Cercocarpus ledifolius var. intricatus (little-leaf mountain mahogany, narrowleaf mahogany, dwarf mountain mahogany)
is a variety of Cercocarpus ledifolius that is commonly known as little-leaf mountain mahogany.

==Distribution==
Cercocarpus ledifolius var. intricatus is native to the Southwestern United States, from California to Colorado, where it grows in mostly dry habitat such as deserts. It can be found in rocky places and slopes of mountain brush, pinyon juniper woodland, and ponderosa pine forest vegetation types.

==Description==
Cercocarpus ledifolius var. intricatus is a thickly branched shrub spreading and growing erect to heights between one and three meters. The many short gray twigs on the branches bear tiny, widely spaced evergreen leaves. Each thick, short leaf is a centimeter long or less, rolled under at the edges, and leathery in texture. The inflorescence has two or three flowers.
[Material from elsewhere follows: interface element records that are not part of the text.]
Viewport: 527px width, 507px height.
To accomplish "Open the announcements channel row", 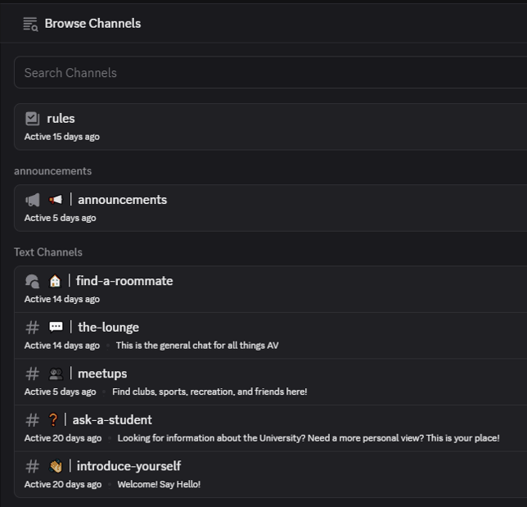I will [x=270, y=208].

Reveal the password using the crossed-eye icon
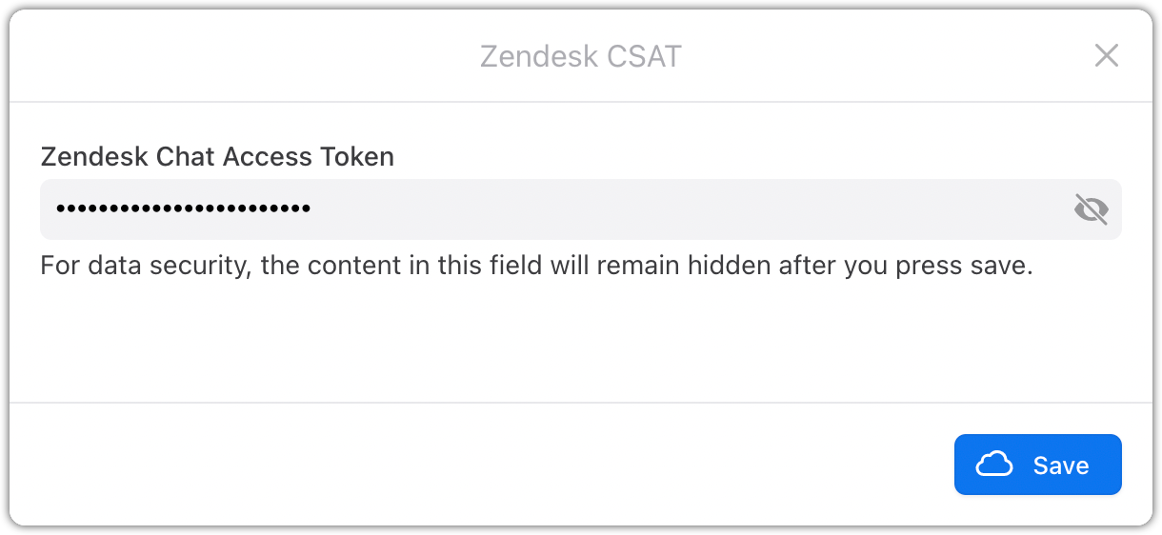click(x=1091, y=208)
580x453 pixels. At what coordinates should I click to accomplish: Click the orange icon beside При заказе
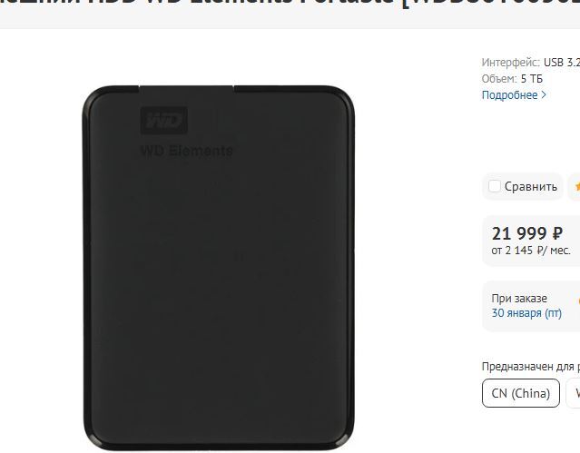pos(578,300)
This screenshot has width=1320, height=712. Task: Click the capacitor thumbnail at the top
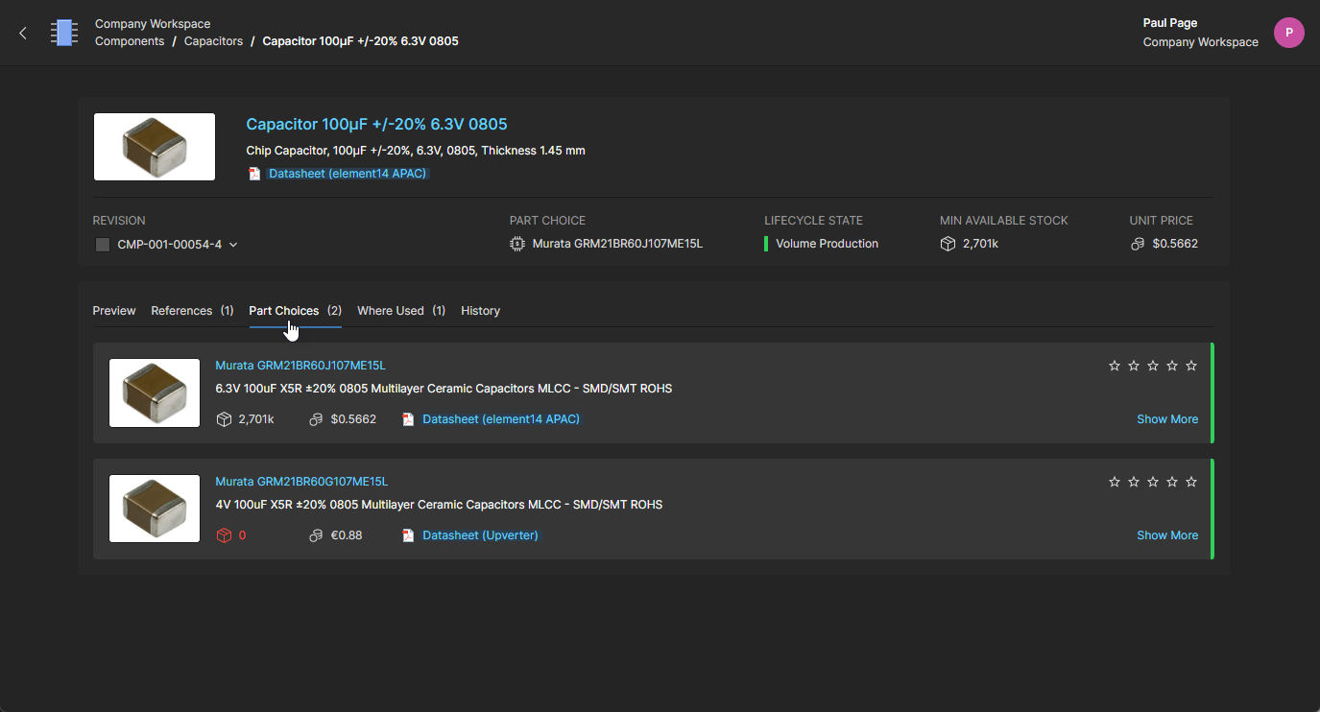(155, 147)
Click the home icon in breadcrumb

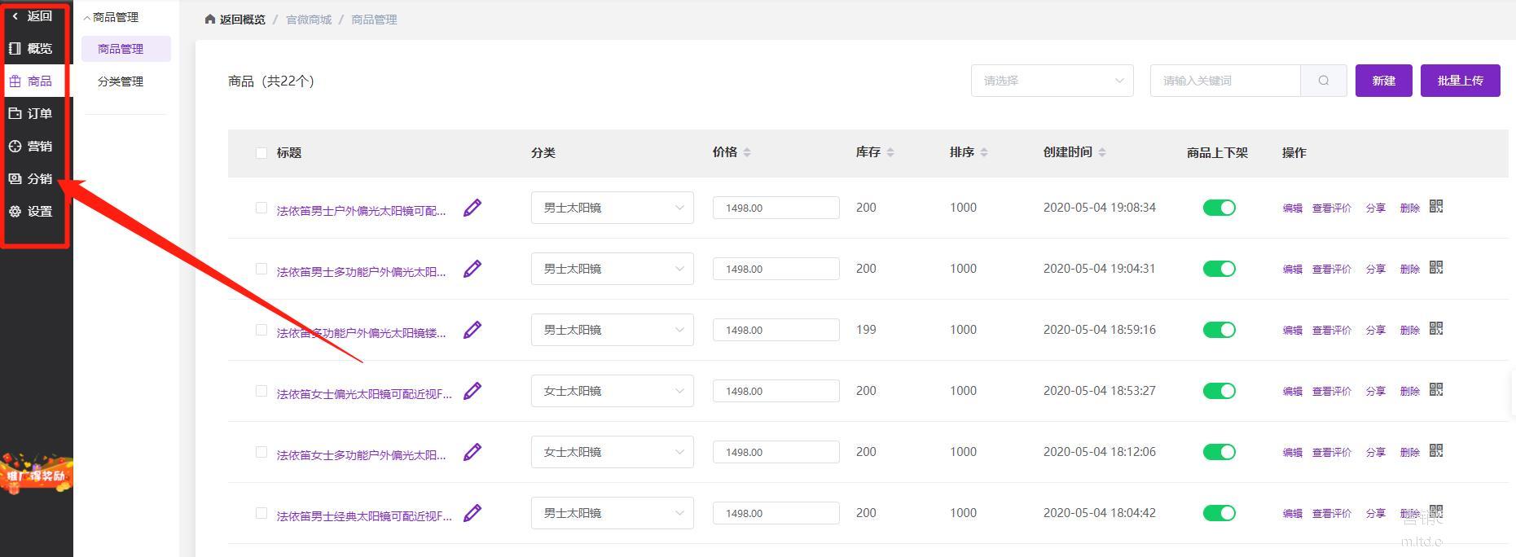click(210, 20)
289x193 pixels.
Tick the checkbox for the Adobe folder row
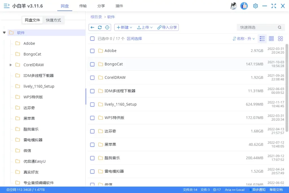[x=92, y=51]
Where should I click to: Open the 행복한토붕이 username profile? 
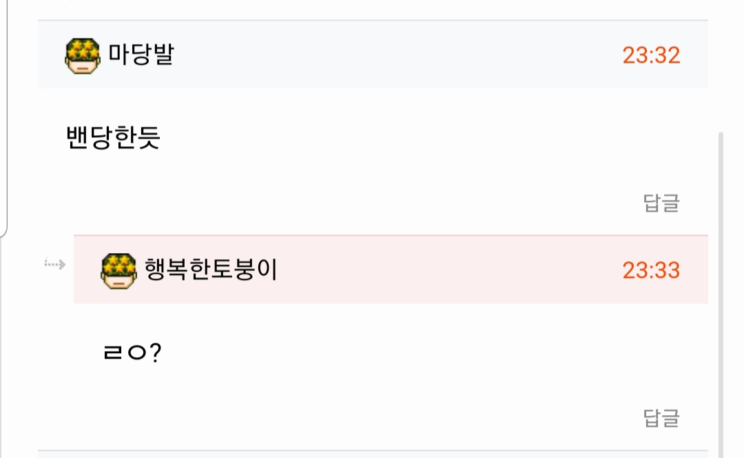pos(211,269)
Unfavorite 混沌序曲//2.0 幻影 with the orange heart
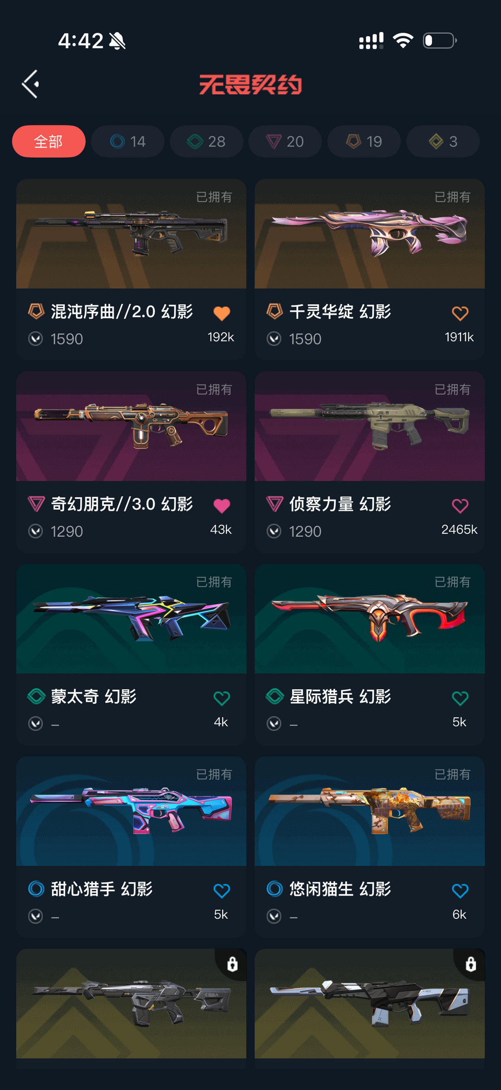 [x=222, y=313]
Each flower is a tiny cup merely a few millimeters wide containing several protruding stamens and one pistil. The style remains after the rest of the flower falls away. It is feathery and up to two centimeters long, with the fruit, an achene, at the tip.

==Uses==
The Navajo have traditionally produced a reddish-brown vegetable dye from the deep-red bark extracted from the tap-root of the plant, which they used to dye woolen yarns.